In 1807, Joseph Farington recorded this bulletin from a recent visitor to Burley:
Lord Winchilsea does not reside there much as it would be too expensive for his circumstances, but lives in a high style when he is there. He is a bachelor ... and very agreeable in his manners ... His Lordship visits a lady, Mrs. Thomson, who resides at Brompton at a beautiful villa ... but always returns at night to his house in South St. He has a son, 13 years of age, who is called Finch or Thomson, and was with him at Burleigh.
Farington Diary, viii. 3137.
Winchilsea, ‘a nobleman of the old school’, whose mother was governess to the royal family for 30 years, was a favourite of George III and held household posts as a lord of the bedchamber, 1777-1812, and groom of the stole, 1804-12. By seconding Charles Lennox in his duel with the duke of York in 1789 he incurred the lasting displeasure of the prince of Wales, and after the establishment of the regency he was seldom seen at Court.

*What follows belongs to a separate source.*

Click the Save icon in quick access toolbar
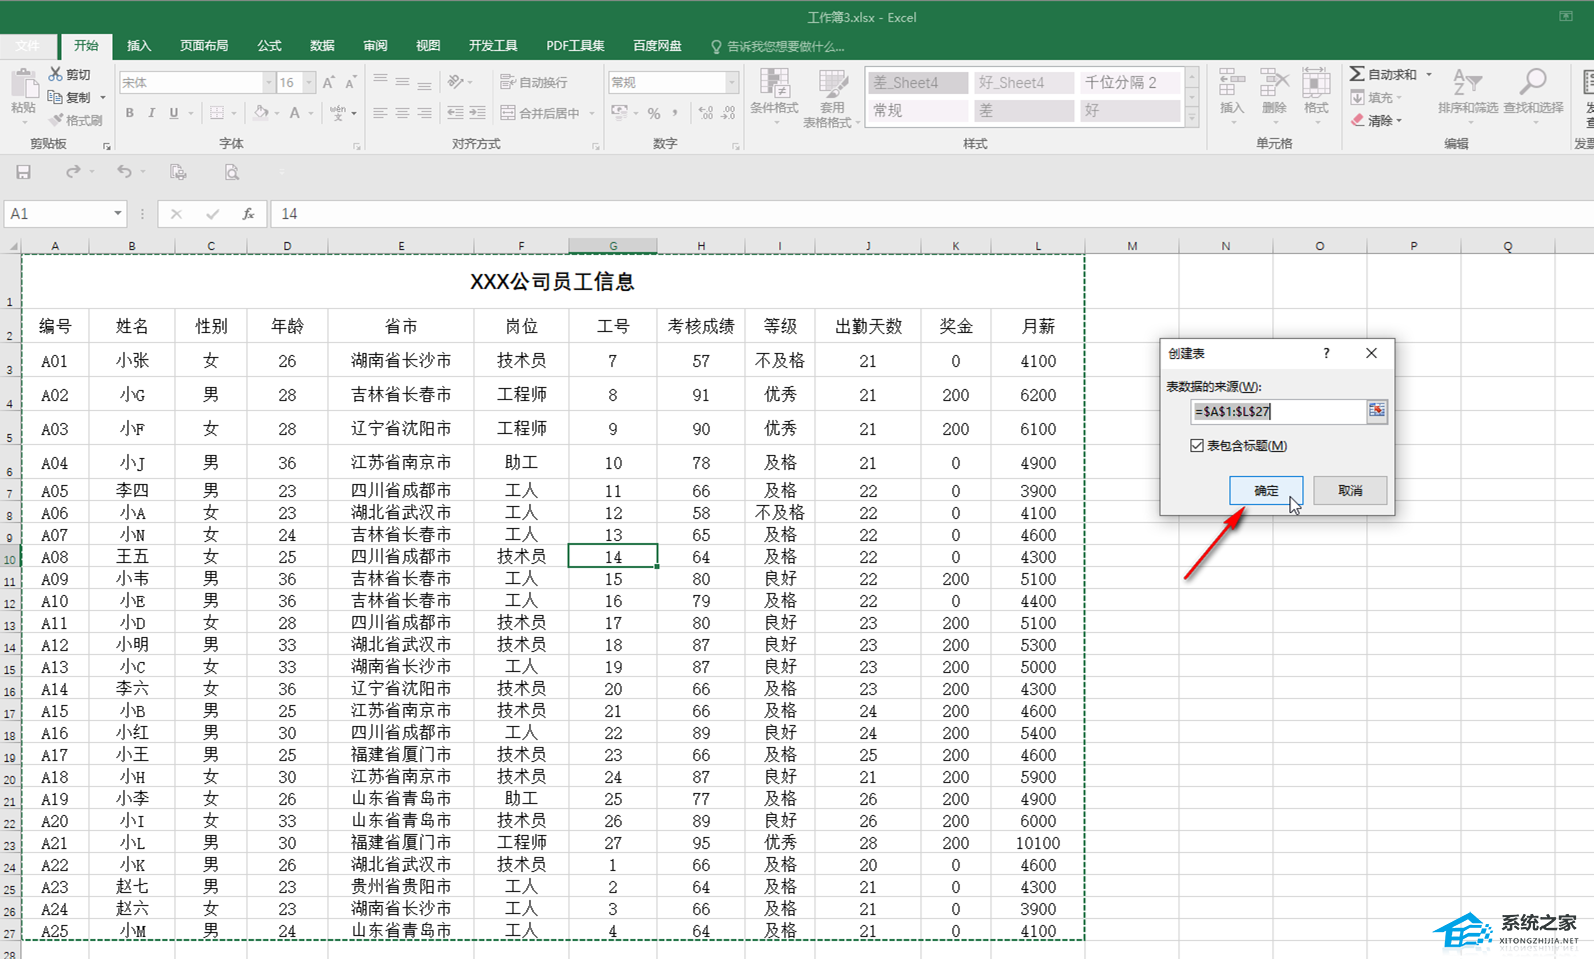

At the general election of 1820 he was returned for Lymington by its patron Sir Harry Neale*, who had served in the royal household with his father. On 6 June 1820 he took six weeks’ leave of absence, but in 1821 he proved a reliable supporter of the Liverpool ministry, with whom he voted in defence of their conduct towards Queen Caroline, 6 Feb., and against repeal of the additional malt duty, 3 Apr., electoral disqualification of ordnance officials, 12 Apr., and parliamentary reform, 9 May. He voted for Catholic relief, 28 Feb. He is not known to have spoken in debate in this period and in May 1821 he vacated his seat for its previous occupant. (He was subsequently returned three times to the reformed House.) In February 1825 the prominent huntsman Lord Frederick Cavendish Bentinck* noted with approval that Finch had ‘taken to the chase’.